Following Cameron, Sheila Kennedy asked what we can do right now with what we already have. She gave an enlightening speech on utilizing and transforming existing materials to create "anti-tech" solutions for people in nearly inaccessible, underdeveloped areas. We were impressed by the rigor of her design process and her portable light project--a simple design solution that makes a tremendous impact.
A morning panel on Social Design in the Workplace (Panelists: Joe Haskett, Emily Pilloton, Aidan Petrie)

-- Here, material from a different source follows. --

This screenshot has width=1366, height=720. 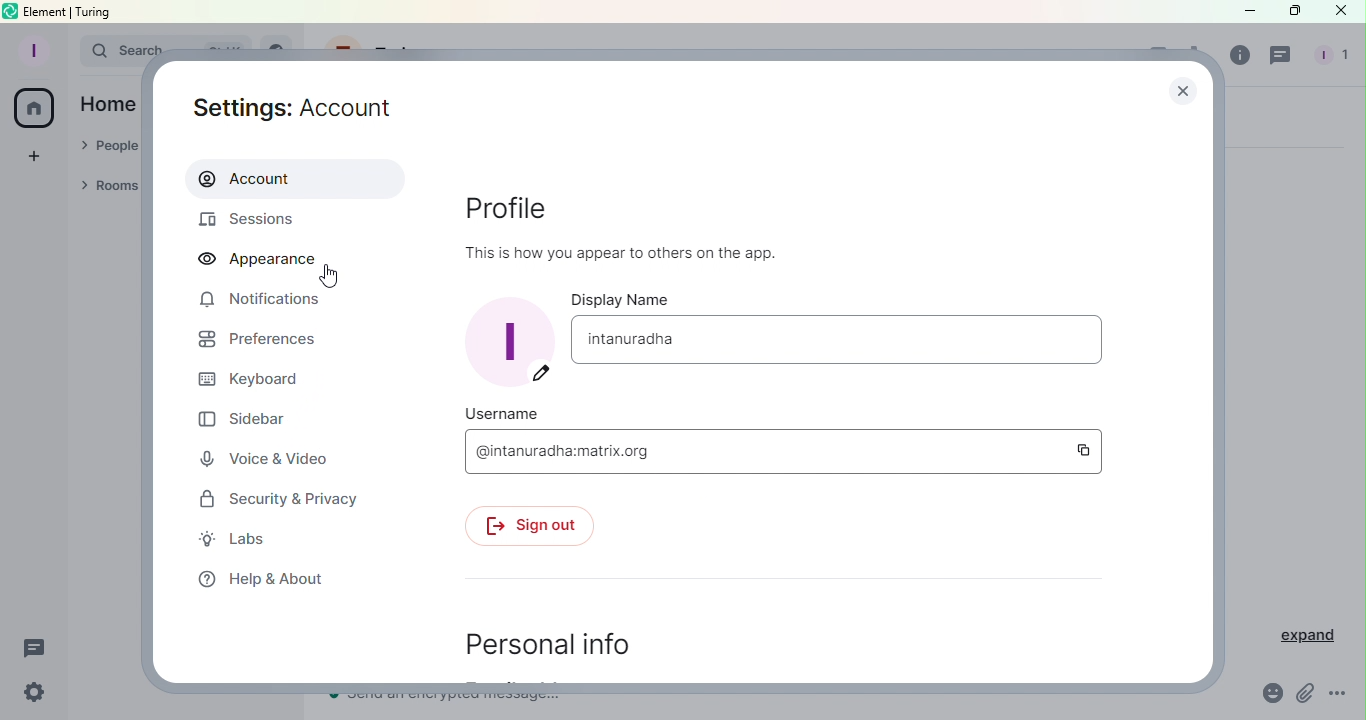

And if we hadn't yet managed to get our fill of design discussions, the conference offered plenty of panels interspersed between rounds of speakers. We came away in part wishing that the panels could have been longer or better programmed for more in-depth responses and dialogue, but perhaps we simply picked the wrong panels to attend. In any case, amidst some small organizational flaws, the panelists were impressive. Emily Pilloton, founder of Proect H, struck us as particularly inspiring. She takes a refreshing approach to design work by using product design as a vehicle for economic empowerment. This approach is exemplified by Project H's work with products like the Lifestraw and Hipporoller.
Ross Evans speaking on Appropriate Technologies Panel
Initially we were bummed to have only caught the tail end of what seemed to be a great speech from Ross Evans on the first day of the conference, but thankfully we got another chance to see him on Saturday (squeezing into an already-overcrowded classroom and finding the last available seats on the brown carpet in the front of the class.) Fittingly, we heard Ross re-make his point about "sitting on the floor," emphasizing the importance of truly living the culture you design for and not trying to solve problems you don't understand. Also on the panel was Ryan Roberge from KickStart, making important points about affordability, ownership and marketing products for the developing world. Unfortunately due to a shipping snafu, we didn't get to see his Treadle pump in action, but we've got our fingers crossed for the next conference.
Erik Hersman presents Afrigadget
On Saturday, Paul Polack fired up the morning by starting off on a "choose your own adventure" note, letting the audience select his speech topic by popular vote. Polack took on the notion of a design revolution, asking "what might work when traditional approaches fail in eradicating poverty?" Stating that low-tech innovations are only a small portion of the battle, Paul emphasized the importance of creative business models, and examined approaches that aim to move towards more successful design for the other 90 percent of the world's population.
Next up in the morning line-up was The White African and Afrigadget founder, Erik Hersman, who took us through an interactive tour of everyday images from Africa in a segment he entitled "What do you see?" It was a revelatory experience, viewing our surroundings with new eyes to witness problems and the attendant recycling, ingenuity, and tool-creation involved in their solutions. We were particularly excited by his mention of Ushahidi (a website created to map reported incidents of violence during the post-election crisis in Kenya) and its new offspring project aimed at creating a free and open-source engine that facilitates the gathering of crisis information and visual data. Great embodiments on both the low and high-tech end of the spectrum.
Other highlights from the conference were Ecolect's Material Petting Zoo; the Solar Cooker workshop led by Virginio Mendonca & Eric Fedus. (Eric collected potato chip bags from our lunches to use in his workshop.); Bamboo: Structural Grass, led by Miya Buxton; and Design for Social Entrepreneurship, led by Sami Nerenberg, Brittany Kleinman, James Minola, & Chelsea Green.